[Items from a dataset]
================
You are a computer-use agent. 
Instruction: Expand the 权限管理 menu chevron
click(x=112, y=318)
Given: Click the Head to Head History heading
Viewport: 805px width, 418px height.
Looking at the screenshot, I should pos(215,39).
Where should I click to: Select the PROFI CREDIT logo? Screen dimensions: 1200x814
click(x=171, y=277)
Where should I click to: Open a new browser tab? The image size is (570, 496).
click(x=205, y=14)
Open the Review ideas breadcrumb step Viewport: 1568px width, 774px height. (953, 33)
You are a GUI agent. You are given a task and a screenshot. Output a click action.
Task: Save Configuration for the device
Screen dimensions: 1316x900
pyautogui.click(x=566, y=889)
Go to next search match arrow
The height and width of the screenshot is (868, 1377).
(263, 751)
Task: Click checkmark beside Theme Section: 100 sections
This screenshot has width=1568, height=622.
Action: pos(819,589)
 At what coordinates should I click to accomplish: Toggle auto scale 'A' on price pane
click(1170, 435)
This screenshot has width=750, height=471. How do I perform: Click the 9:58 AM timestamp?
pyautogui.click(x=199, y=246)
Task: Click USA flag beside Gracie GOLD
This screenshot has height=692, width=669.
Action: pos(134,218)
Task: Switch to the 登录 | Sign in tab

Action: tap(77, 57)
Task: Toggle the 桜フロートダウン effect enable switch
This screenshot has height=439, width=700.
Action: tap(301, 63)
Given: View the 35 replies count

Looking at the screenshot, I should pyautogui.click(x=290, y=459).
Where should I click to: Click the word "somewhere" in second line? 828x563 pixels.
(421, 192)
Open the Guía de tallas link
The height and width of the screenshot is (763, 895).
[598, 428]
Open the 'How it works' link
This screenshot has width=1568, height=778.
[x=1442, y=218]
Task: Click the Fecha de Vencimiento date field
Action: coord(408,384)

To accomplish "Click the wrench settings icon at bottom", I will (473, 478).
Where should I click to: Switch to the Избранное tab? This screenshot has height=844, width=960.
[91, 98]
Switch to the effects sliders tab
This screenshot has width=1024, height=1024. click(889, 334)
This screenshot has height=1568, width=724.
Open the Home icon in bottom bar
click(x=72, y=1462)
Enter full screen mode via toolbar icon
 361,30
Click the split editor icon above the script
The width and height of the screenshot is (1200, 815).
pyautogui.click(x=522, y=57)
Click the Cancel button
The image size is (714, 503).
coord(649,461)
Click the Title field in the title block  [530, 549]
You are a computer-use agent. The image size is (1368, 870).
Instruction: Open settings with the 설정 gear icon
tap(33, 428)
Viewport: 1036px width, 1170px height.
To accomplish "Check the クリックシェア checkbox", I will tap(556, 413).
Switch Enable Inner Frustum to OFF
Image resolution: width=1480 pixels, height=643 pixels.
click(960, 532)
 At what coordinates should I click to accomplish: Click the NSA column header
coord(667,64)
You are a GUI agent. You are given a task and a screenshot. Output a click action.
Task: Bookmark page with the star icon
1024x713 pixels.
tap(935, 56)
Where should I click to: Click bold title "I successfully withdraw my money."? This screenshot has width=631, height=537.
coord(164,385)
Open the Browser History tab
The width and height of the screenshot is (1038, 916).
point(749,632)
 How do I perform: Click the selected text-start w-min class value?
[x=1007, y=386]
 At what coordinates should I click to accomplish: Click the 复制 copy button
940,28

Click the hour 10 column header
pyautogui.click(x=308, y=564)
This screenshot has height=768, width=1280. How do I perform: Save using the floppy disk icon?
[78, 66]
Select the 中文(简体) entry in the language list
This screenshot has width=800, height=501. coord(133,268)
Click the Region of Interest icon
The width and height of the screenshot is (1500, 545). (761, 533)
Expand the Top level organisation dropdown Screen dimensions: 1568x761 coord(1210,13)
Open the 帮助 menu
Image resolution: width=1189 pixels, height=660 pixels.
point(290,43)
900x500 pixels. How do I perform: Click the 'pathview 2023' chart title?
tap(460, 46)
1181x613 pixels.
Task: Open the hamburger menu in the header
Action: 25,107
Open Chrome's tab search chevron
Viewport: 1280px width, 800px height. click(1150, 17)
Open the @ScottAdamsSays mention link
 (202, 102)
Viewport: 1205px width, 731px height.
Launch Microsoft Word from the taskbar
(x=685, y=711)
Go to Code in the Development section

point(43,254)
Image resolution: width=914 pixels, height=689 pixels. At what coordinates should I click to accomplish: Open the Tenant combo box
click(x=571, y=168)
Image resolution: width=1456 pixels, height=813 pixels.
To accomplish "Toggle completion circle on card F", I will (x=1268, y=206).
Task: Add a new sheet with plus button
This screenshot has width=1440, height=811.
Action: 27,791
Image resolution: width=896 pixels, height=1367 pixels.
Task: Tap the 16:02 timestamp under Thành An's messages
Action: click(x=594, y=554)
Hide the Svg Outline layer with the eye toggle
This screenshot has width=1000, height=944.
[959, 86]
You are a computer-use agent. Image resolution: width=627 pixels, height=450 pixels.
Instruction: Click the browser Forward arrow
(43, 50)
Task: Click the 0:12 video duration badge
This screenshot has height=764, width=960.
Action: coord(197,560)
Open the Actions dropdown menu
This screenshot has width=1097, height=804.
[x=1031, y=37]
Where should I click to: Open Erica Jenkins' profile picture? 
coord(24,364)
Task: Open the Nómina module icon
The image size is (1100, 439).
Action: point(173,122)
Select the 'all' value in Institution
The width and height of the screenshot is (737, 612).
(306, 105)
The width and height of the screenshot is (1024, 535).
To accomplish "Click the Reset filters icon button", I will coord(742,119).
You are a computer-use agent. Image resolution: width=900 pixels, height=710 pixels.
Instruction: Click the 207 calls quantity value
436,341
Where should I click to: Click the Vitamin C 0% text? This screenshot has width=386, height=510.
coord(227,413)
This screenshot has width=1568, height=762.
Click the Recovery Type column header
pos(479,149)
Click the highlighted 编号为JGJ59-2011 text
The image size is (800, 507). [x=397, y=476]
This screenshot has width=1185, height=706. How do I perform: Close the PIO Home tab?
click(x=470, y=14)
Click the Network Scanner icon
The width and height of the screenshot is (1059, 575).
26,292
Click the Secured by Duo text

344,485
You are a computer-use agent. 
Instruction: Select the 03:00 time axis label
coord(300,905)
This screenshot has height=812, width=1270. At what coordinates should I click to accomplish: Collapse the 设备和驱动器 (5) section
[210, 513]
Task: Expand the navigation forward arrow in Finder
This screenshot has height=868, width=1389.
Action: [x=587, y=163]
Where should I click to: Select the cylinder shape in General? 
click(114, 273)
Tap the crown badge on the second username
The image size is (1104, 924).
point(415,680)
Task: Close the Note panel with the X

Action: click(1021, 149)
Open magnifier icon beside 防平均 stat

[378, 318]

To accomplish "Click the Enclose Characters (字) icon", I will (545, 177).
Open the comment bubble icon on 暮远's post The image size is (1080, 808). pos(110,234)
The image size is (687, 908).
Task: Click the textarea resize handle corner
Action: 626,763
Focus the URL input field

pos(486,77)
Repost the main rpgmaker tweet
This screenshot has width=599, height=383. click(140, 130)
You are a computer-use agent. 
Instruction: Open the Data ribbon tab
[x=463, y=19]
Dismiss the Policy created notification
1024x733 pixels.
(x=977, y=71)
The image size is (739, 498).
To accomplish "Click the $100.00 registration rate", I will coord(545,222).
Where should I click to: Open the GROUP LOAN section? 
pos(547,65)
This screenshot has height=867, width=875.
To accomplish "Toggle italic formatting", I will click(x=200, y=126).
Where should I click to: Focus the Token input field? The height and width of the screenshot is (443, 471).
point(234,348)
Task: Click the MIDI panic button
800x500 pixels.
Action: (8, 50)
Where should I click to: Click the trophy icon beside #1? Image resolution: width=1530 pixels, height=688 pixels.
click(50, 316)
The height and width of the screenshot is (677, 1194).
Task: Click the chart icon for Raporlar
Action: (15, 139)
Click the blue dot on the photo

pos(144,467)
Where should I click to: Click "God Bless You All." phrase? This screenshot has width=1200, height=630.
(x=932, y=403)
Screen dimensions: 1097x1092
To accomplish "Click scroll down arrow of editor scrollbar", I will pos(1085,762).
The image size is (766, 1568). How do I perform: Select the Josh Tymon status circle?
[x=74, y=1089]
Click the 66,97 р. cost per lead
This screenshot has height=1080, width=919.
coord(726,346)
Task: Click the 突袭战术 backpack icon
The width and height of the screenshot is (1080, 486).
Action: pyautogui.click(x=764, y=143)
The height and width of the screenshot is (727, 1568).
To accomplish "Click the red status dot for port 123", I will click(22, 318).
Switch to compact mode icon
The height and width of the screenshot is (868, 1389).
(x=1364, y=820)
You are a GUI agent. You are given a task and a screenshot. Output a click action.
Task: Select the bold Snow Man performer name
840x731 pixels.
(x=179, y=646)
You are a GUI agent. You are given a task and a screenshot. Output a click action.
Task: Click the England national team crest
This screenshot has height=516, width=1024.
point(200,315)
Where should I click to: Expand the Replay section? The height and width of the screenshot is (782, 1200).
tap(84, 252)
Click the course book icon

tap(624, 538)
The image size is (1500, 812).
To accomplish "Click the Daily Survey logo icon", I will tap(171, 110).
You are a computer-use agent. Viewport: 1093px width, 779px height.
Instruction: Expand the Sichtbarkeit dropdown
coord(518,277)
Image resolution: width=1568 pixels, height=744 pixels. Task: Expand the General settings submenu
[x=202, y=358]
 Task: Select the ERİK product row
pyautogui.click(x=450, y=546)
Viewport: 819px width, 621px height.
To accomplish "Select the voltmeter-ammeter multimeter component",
================
WORK INSTRUCTIONS » Copy each line of the records above that carries the word "History".

ANSWER TO THIS TASK »
Given: Click the Head to Head History heading
Open the Browser History tab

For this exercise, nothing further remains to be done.